Starting from one vertex, we denote the numbers written on the vertices by $x_1,x_2,\dots ,x_n$ in a clockwise way. We may assume that the numbers written on the endpoints of edge $e_i$ are $x_i,x_{i+1}$, $i=1,2,\dots ,n$, where $x_{n+1}=x_1$. Apparently $e_i$ is positive if and only if $x_{i+1}-x_i>0$. Now, let $A$ be the number of positive edges, and $B$ be the number of crossings.
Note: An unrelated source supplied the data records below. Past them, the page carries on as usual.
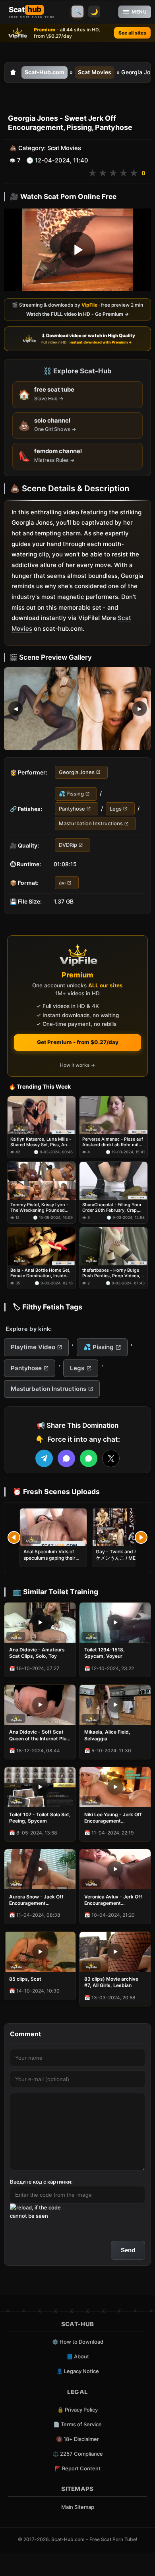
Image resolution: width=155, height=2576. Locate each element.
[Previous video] (14, 1537)
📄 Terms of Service (77, 2424)
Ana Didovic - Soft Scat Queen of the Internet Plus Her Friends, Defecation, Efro (39, 1735)
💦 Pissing (71, 793)
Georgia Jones (77, 772)
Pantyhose (72, 808)
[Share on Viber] (66, 1458)
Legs (116, 808)
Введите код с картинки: (41, 2181)
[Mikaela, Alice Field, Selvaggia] (115, 1705)
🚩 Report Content (77, 2468)
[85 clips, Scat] (40, 1952)
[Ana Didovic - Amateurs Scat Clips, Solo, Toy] (40, 1623)
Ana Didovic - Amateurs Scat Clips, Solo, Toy (37, 1653)
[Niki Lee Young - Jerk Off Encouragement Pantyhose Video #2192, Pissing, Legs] (115, 1787)
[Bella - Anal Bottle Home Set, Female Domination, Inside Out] (42, 1246)
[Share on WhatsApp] (88, 1458)
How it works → (77, 1065)
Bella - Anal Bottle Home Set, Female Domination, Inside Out (40, 1273)
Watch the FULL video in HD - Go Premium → (77, 314)
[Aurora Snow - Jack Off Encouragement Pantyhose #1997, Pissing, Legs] (40, 1869)
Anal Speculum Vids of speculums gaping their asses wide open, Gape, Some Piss (49, 1561)
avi (62, 882)
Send (128, 2250)
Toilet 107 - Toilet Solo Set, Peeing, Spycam (40, 1817)
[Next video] (141, 1537)
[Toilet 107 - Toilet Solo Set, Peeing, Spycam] (40, 1787)
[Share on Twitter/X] (111, 1458)
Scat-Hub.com (44, 72)
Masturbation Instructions (91, 823)
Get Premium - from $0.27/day (77, 1042)
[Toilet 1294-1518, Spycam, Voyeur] (115, 1623)
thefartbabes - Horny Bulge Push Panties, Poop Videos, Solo (111, 1273)
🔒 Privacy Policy (77, 2409)
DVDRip (68, 845)
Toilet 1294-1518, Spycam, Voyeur (104, 1653)
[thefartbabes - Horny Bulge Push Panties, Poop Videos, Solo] (113, 1246)
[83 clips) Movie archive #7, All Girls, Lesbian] (115, 1952)
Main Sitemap (77, 2507)
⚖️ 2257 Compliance (77, 2453)
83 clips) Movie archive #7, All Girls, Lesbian (111, 1982)
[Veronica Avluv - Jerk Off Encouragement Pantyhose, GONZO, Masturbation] (115, 1869)
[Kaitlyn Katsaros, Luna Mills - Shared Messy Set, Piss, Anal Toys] (42, 1115)
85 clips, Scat (25, 1979)
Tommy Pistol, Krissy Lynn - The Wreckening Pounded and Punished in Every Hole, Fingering (39, 1207)
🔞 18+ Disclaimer (77, 2439)
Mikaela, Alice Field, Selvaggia (107, 1735)
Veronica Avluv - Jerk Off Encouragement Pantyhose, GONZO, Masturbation (113, 1900)
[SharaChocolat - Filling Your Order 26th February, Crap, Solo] (113, 1181)
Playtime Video (33, 1347)
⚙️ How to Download (77, 2341)
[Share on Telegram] (44, 1458)
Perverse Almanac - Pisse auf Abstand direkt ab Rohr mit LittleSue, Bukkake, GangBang (113, 1142)
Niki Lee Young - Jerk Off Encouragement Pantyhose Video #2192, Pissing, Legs (113, 1817)
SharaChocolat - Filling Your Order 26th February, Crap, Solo (111, 1207)
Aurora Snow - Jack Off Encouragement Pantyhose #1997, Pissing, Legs (40, 1900)
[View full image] (77, 708)
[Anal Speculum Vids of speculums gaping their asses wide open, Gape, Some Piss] (53, 1527)
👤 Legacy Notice (77, 2371)
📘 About (77, 2356)
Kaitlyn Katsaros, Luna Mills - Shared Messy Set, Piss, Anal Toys (40, 1142)
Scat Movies (94, 72)
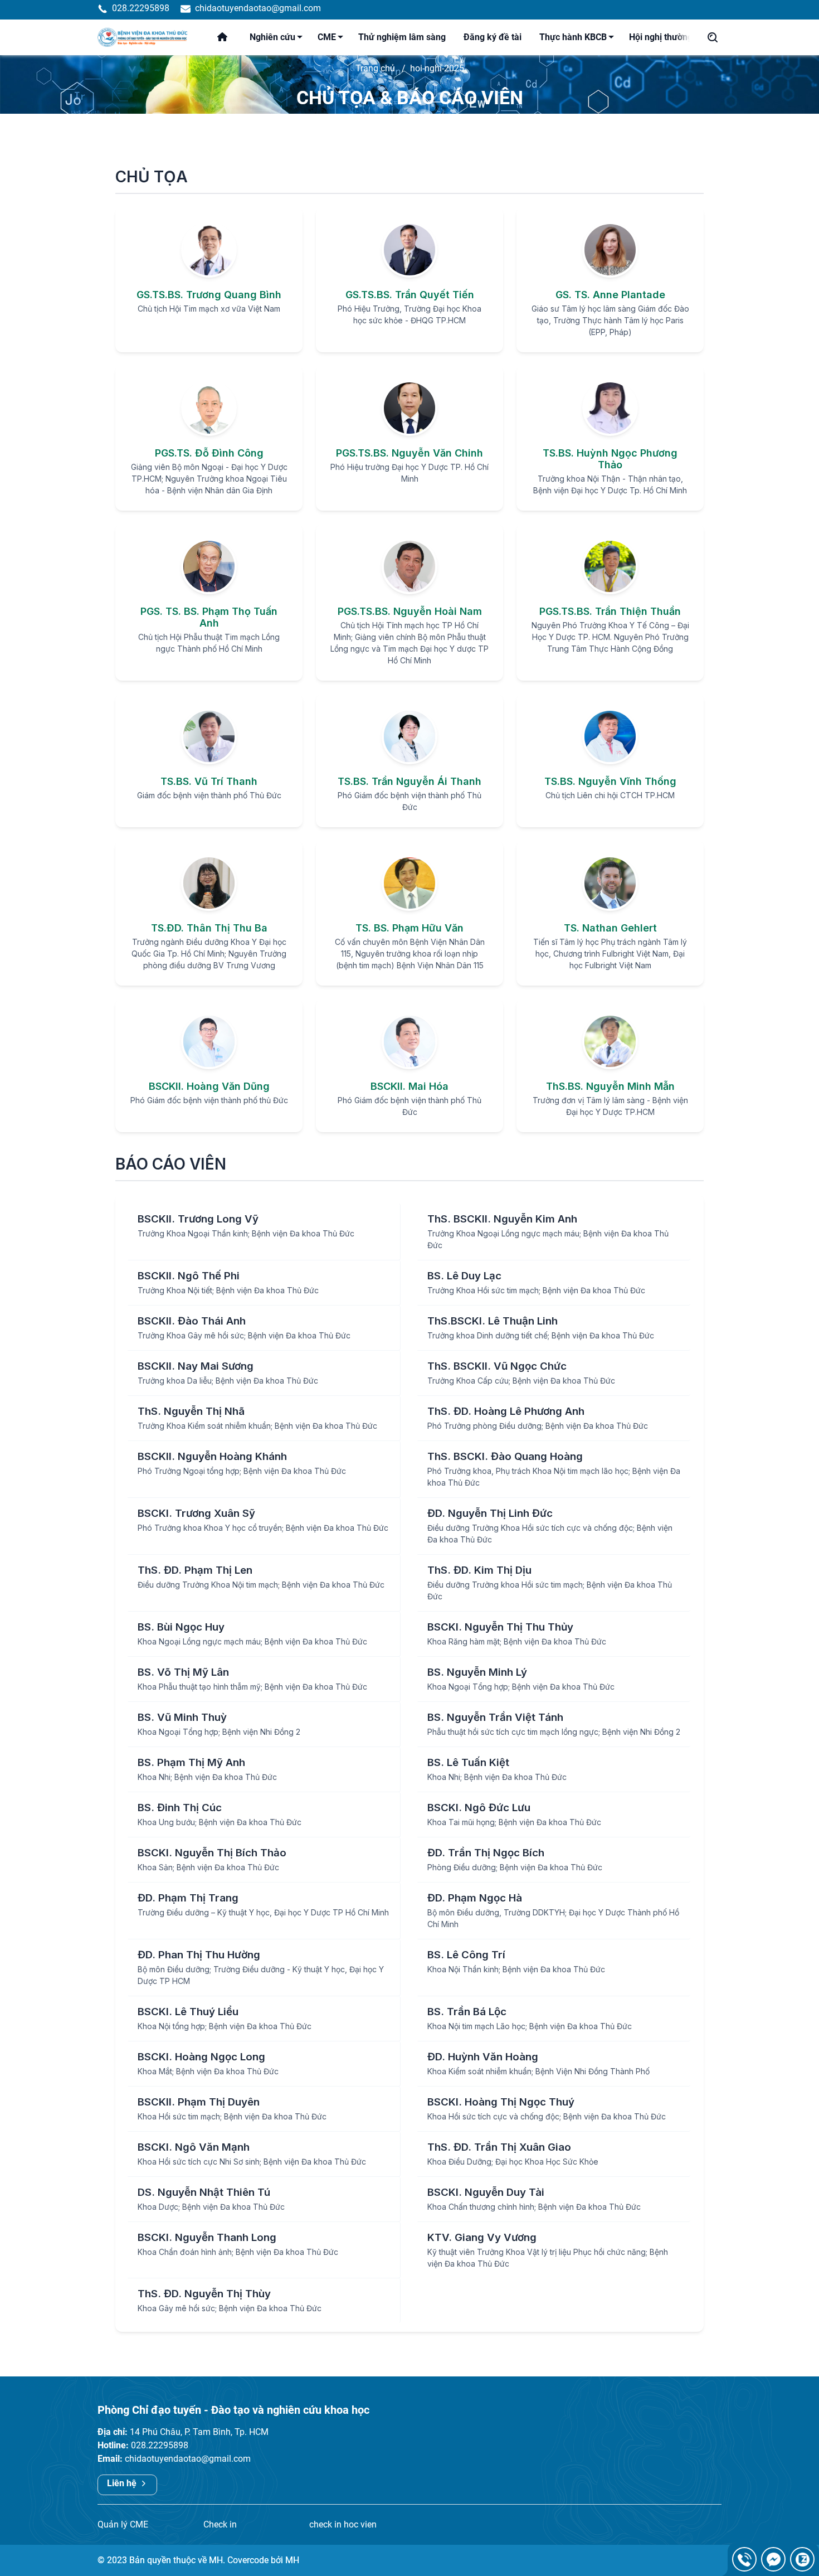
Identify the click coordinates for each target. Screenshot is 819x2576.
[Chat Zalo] (802, 2559)
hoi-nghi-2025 (437, 68)
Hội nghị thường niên (670, 37)
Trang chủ (375, 68)
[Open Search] (713, 37)
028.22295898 (159, 2445)
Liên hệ (123, 2483)
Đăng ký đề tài (492, 37)
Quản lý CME (123, 2524)
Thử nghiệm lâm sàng (402, 37)
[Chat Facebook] (773, 2559)
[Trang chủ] (229, 37)
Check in (220, 2524)
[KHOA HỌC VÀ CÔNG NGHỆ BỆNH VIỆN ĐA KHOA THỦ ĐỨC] (145, 36)
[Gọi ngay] (744, 2559)
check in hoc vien (343, 2524)
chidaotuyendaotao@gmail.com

Write $$\beta =\prod _{i=1}^n(x_{i+1}-x_i).$$ As $n$ is even, the sign of $\beta$ is just $(-1{)}^A$.

On the other hand, $\{e_i,e_j\}$ is a crossing if and only if $2\mid i+j$ and $$(x_j-x_i)(x_{j+1}-x_{i+1})(x_{j+1}-x_i)(x_{j+1}-x_{i+1})<0.$$ We denote by $f(e_i,e_j)$ the left-hand side of the above inequality, obviously $f(e_i,e_j)=f(e_j,e_i)$. This quantity is negative if and only if the two-edge set is a crossing. Now, define $$\alpha =\prod _{\begin{array}{c}1\le i<j\le n\\ 2\mid i+j\end{array}}(x_j-x_i)(x_j-x_{i+1})(x_{j+1}-x_i)(x_{j+1}-x_{i+1})=\prod _{\begin{array}{c}1\le i<j\le n\\ 2\mid i+j\end{array}}f(e_i,e_j),$$ then the sign of $\alpha$ is $(-1{)}^B$. Let us calculate the sign of $\alpha \beta$. For $1\le i<j\le n$, consider the times of appearance, and the sign of $x_j-x_i$ in $\alpha$ and $\beta$, respectively. We distinguish several cases.
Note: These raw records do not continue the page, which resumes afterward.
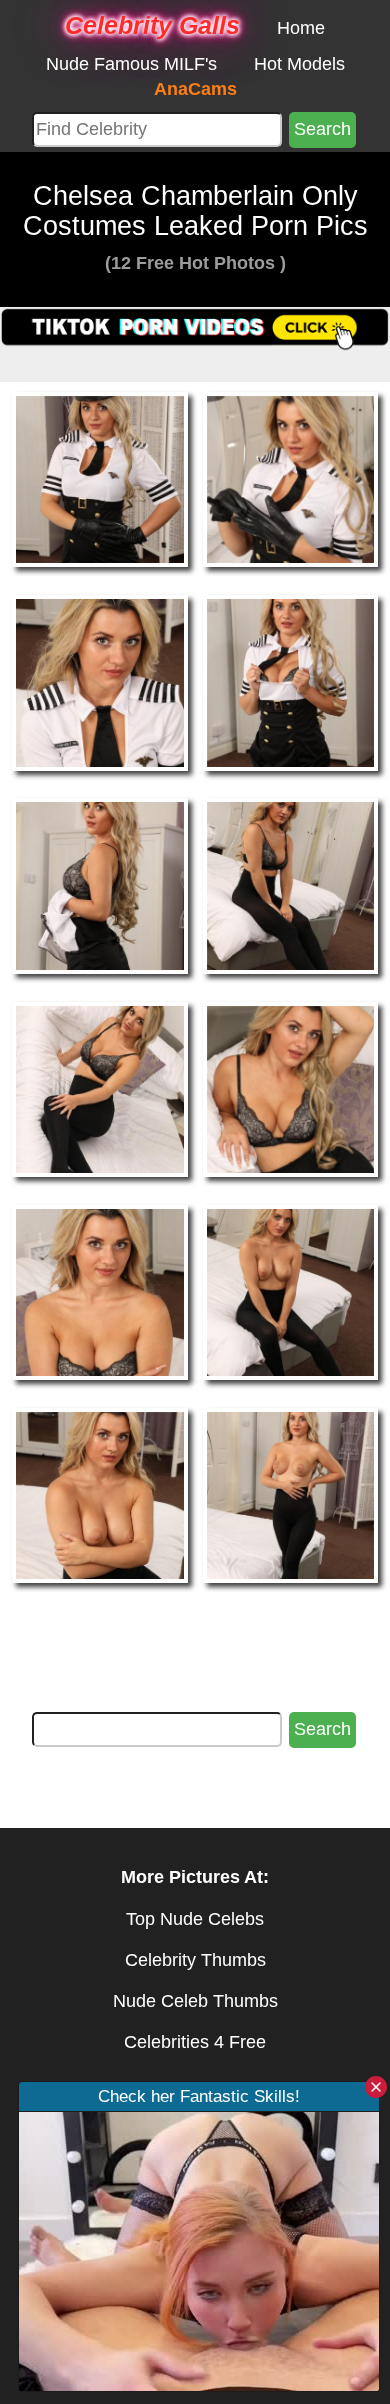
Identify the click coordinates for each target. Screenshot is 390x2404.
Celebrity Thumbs (195, 1960)
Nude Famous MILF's (131, 64)
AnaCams (195, 89)
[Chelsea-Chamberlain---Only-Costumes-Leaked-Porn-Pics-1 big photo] (291, 478)
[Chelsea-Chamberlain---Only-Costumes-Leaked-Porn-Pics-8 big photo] (100, 1291)
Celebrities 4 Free (195, 2042)
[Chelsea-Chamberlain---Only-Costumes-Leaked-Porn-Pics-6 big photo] (100, 1088)
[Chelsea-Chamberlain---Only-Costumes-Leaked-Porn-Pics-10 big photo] (100, 1494)
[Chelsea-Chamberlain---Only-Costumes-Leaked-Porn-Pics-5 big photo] (291, 885)
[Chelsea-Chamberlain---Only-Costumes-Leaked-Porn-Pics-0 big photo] (100, 478)
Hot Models (299, 64)
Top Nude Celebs (195, 1919)
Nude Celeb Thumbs (195, 2001)
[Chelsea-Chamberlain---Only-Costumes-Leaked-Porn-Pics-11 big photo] (291, 1494)
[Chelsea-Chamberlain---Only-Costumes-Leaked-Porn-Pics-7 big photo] (291, 1088)
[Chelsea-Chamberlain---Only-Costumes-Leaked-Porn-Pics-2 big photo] (100, 682)
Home (301, 28)
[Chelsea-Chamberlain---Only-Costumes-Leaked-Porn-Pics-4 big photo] (100, 885)
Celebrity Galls (152, 25)
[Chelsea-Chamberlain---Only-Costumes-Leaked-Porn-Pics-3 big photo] (291, 682)
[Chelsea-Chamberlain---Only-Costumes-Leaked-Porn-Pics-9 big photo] (291, 1291)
Case I. $j-i=1$, $x_j-x_i$ appears once in $\beta$ with a positive sign, and once in $\alpha$. If $i>1$, it appears in $f(e_{i-1},e_{i+1})$ with a positive sign. If $i=1$, $x_2-x_1$ appears in $f(e_2,e_n)$ with a negative sign. The product of these numbers has a negative sign.

Case II. $2\le j-i<n-1$, then $x_j-x_i$ does not appear in $\beta$, and appear in $\alpha$ twice. Among $(i-1,j-1)$ and $(i-1,j)$, there is exactly one pair that is of the same parity, among $(i,j-1)$ and $(i,j)$, there is also exactly one such pair. The sign of $x_j-x_i$ in each appearance is always positive. For $i=1$, its appearance in $f(e_{j-1},e_n)$ or $f(e_j,e_n)$ comes with a negative sign. Hence, there is a negative sign for each pair $(i,j)$ ($i=1,j=3,4,\dots ,n-1$). This part of the product has the sign $(-1{)}^{n-3}=-1$.

Case III. $i=1,j=n$, then $x_n-x_1$ appears once in $\beta$ with a negative sign, and once in $\alpha$ (in $f(e_{n-1},e_1)$) with a positive sign. This part of the product has a negative sign.

In brief, the sign of $\alpha \beta$ is negative, i.e., $A+B$ is odd. $\square$